= Moreau envelope =

Mathematical optimization function

The Moreau envelope (or the Moreau-Yosida regularization) $M_f$ of a proper lower semi-continuous convex function $f$ is a smoothed version of $f$. It was proposed by Jean-Jacques Moreau in 1965.

The Moreau envelope has important applications in mathematical optimization: minimizing over $M_f$ and minimizing over $f$ are equivalent problems in the sense that the sets of minimizers of $f$ and $M_f$ are the same. However, first-order optimization algorithms can be directly applied to $M_f$, since $f$ may be non-differentiable while $M_f$ is always continuously differentiable. Indeed, many proximal gradient methods can be interpreted as a gradient descent method over $M_f$.

== Definition ==
The Moreau envelope of a proper lower semi-continuous convex function $f$ from a Hilbert space $\mathcal{X}$ to $(-\infty,+\infty]$ is defined as

$M_{f}(v) = \inf_{x\in\mathcal{X}} \left(f(x) + \frac{1}{2} \|x - v\|_2^2\right).$

Given a parameter $\lambda \in \mathbb{R}$, the Moreau envelope of $\lambda f$ is also called as the Moreau envelope of $f$ with parameter $\lambda$.

== Properties ==
- The Moreau envelope can also be seen as the infimal convolution between $f$ and $(1/2)\| \cdot \|^2_2$.
- The proximal operator of a function is related to the gradient of the Moreau envelope by the following identity:
$\nabla M_{\lambda f}(x) = \frac{1}{\lambda} (x - \mathrm{prox}_{\lambda f}(x))$. By defining the sequence $x_{k+1} = \mathrm{prox}_{\lambda f}(x_k)$ and using the above identity, we can interpret the proximal operator as a gradient descent algorithm over the Moreau envelope.

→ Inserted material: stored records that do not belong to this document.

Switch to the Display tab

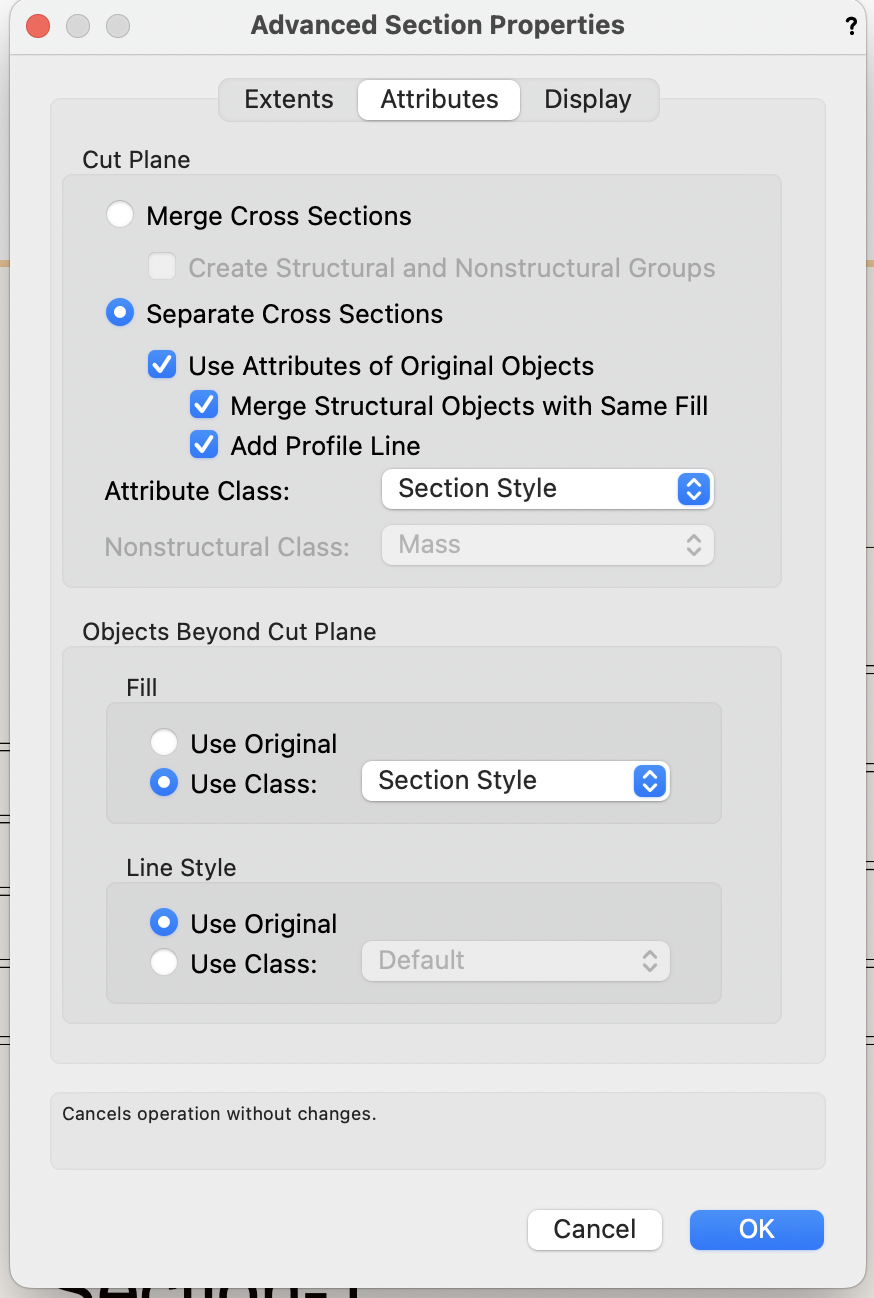[x=587, y=99]
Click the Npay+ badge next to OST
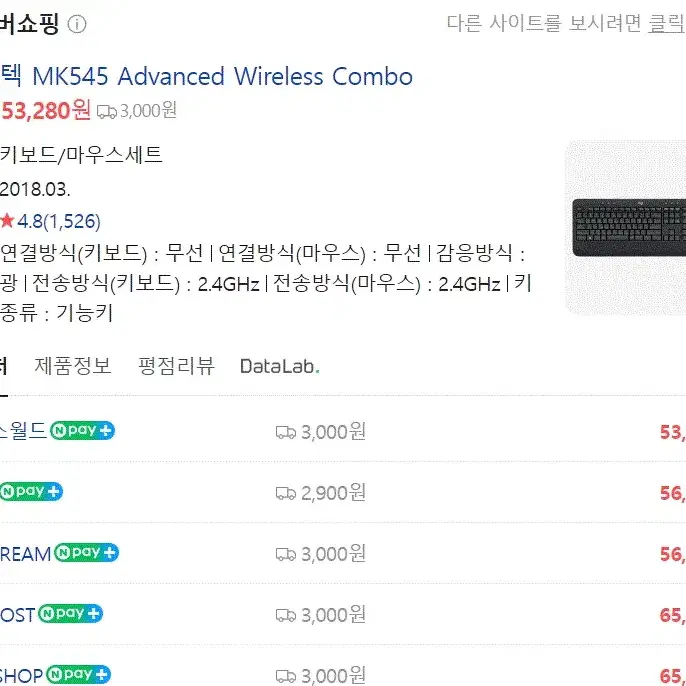 70,613
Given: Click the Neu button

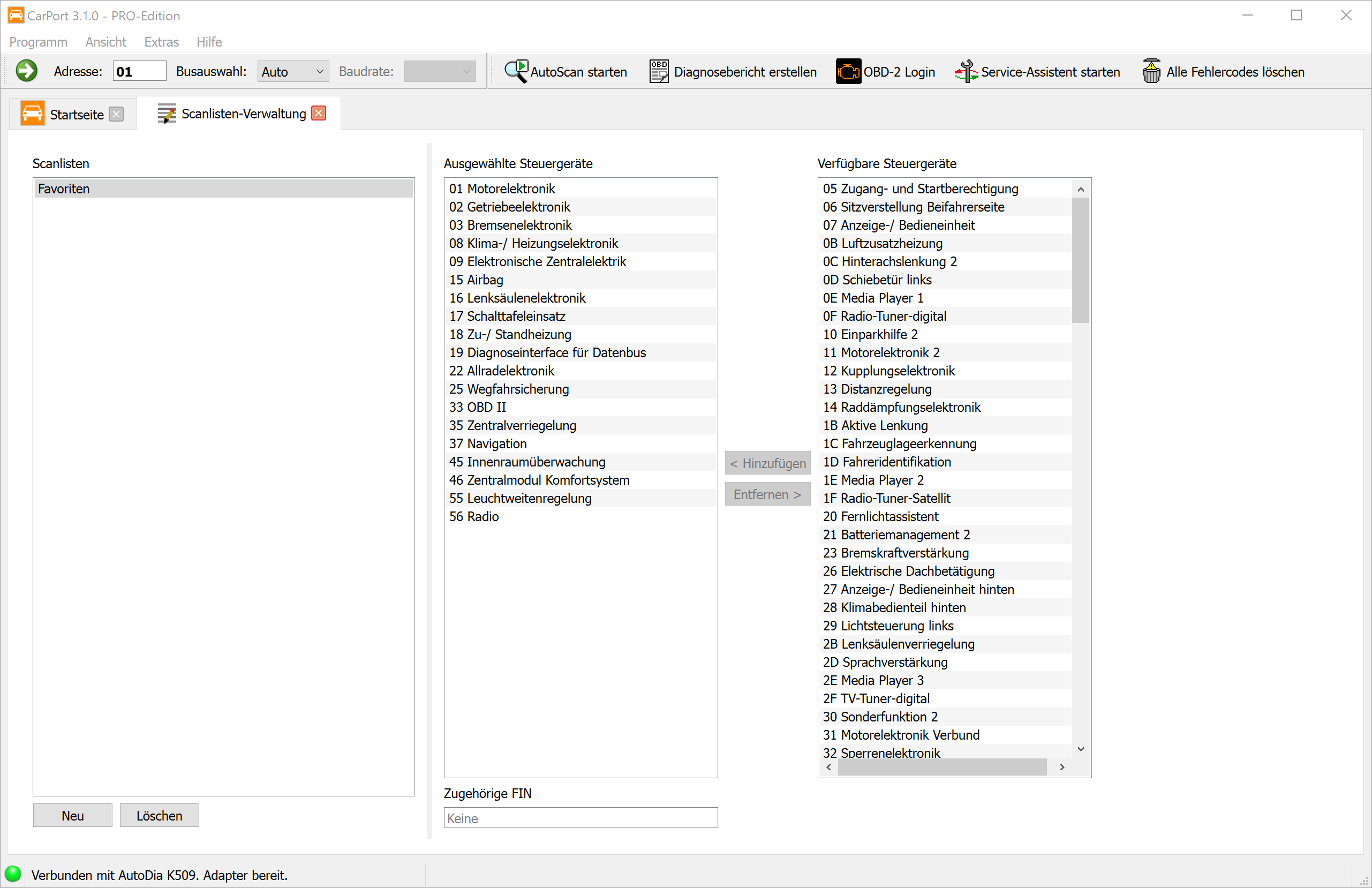Looking at the screenshot, I should point(73,815).
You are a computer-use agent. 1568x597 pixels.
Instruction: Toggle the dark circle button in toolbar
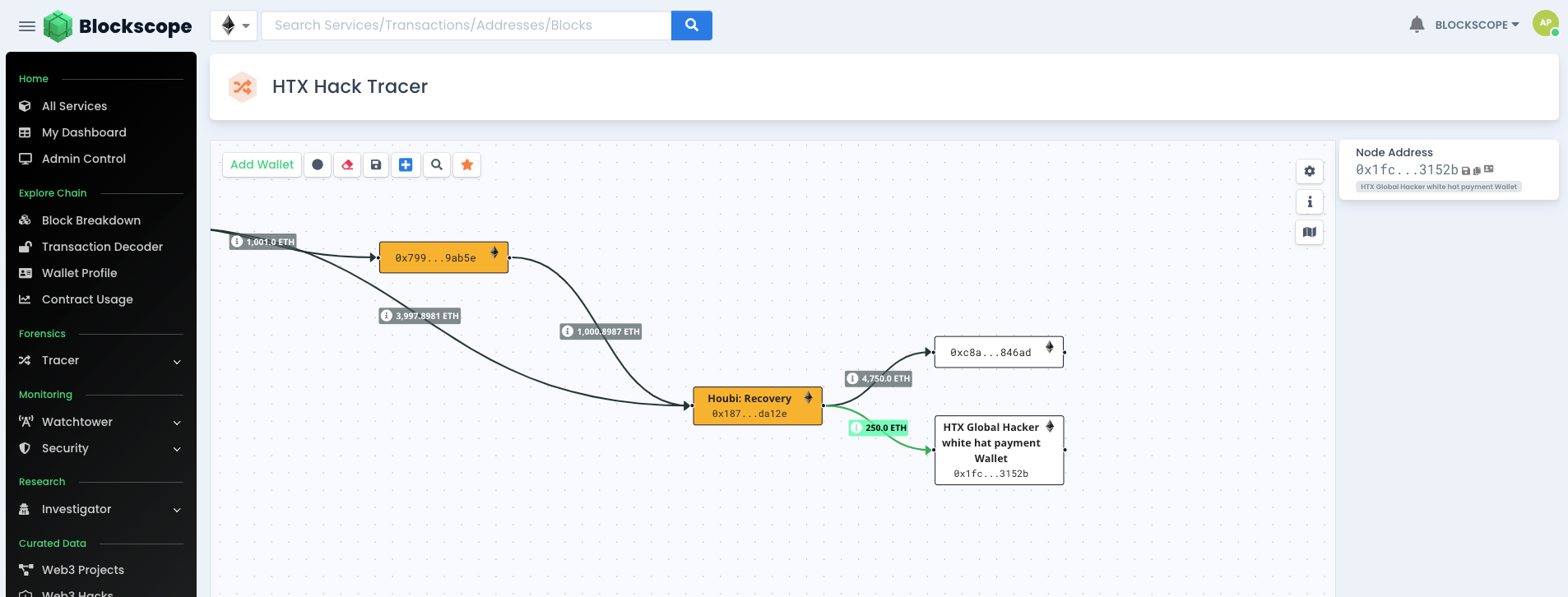(x=318, y=165)
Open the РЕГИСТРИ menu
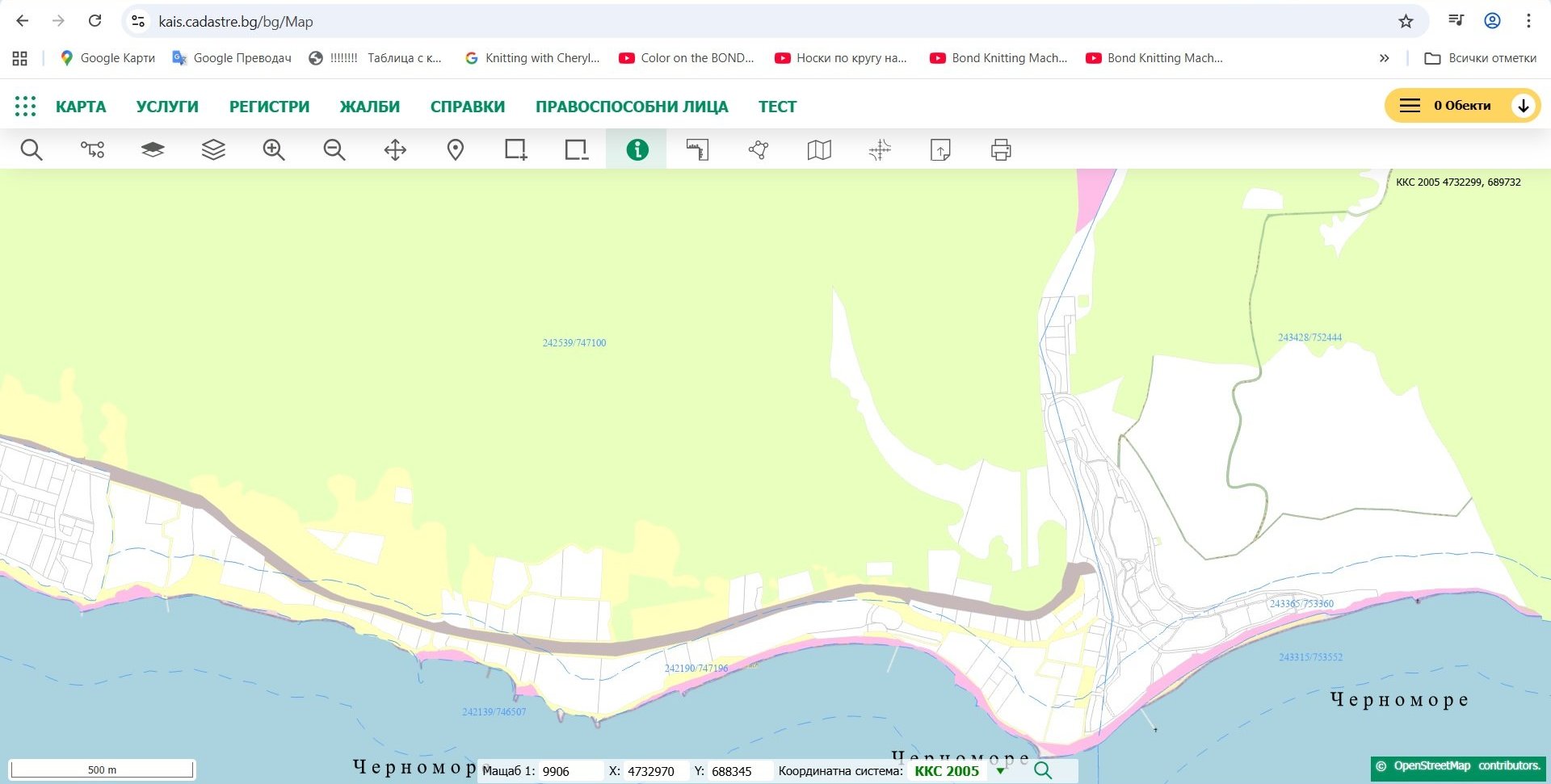The width and height of the screenshot is (1551, 784). [269, 107]
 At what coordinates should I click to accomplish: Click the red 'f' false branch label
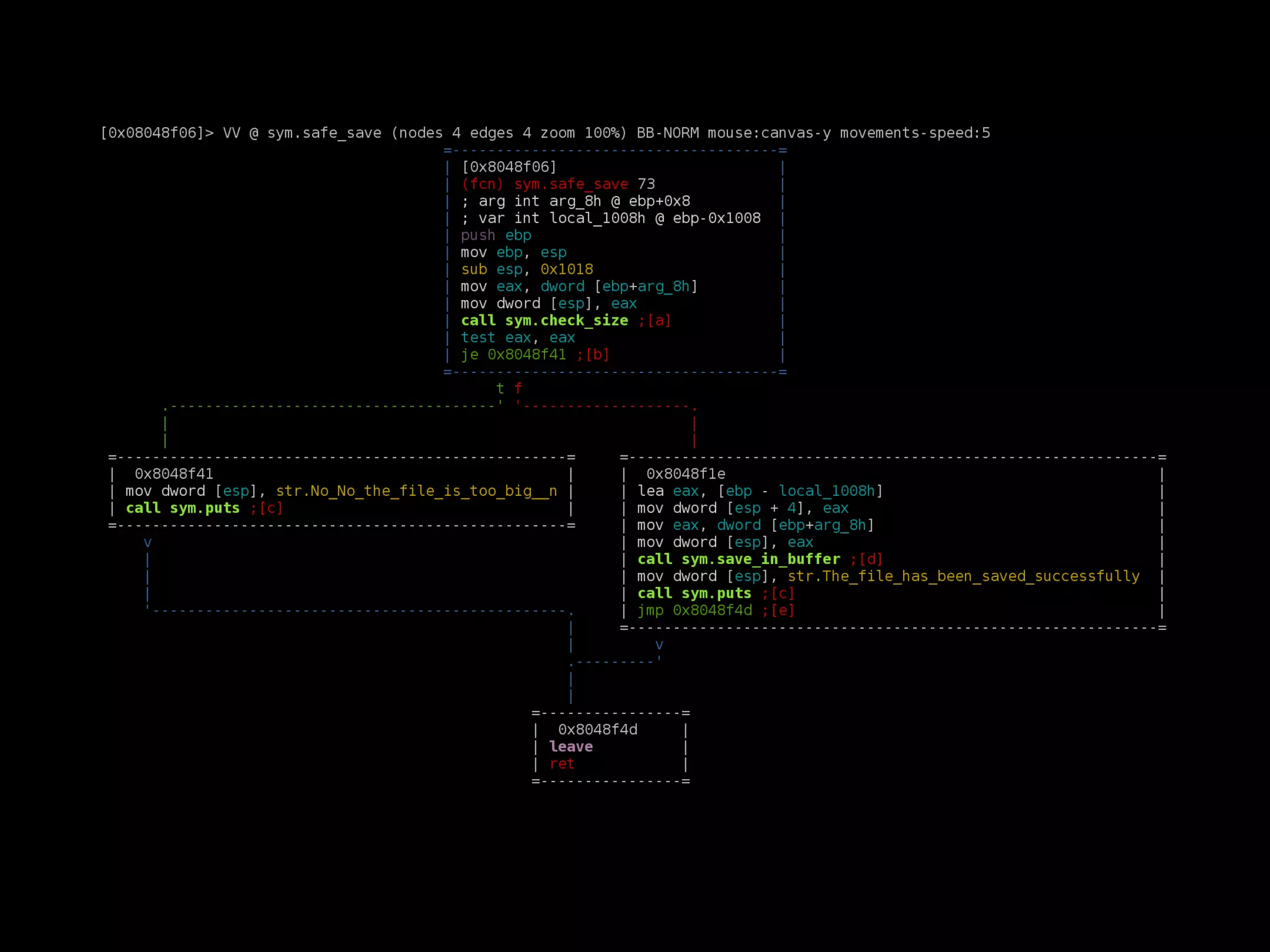(x=518, y=389)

- Using Fenchel's duality theorem, one can derive the following dual formulation of the Moreau envelope:
$$M_{\lambda f}(v) = \max_{p \in \mathcal X} \left( \langle p, v \rangle - \frac{\lambda}{2} \| p \|^2 - f^*(p)\right),$$ where $f^*$ denotes the convex conjugate of $f$.
Since the subdifferential of a proper, convex, lower semicontinuous function on a Hilbert space is inverse to the subdifferential of its convex conjugate, we can conclude that if $p_0 \in \mathcal X$ is the maximizer of the above expression, then $x_0 := v - \lambda p_0$ is the minimizer in the primal formulation and vice versa.

- By Hopf–Lax formula, the Moreau envelope is a viscosity solution to a Hamilton–Jacobi equation. Stanley Osher and co-authors used this property and Cole–Hopf transformation to derive an algorithm to compute approximations to the proximal operator of a function.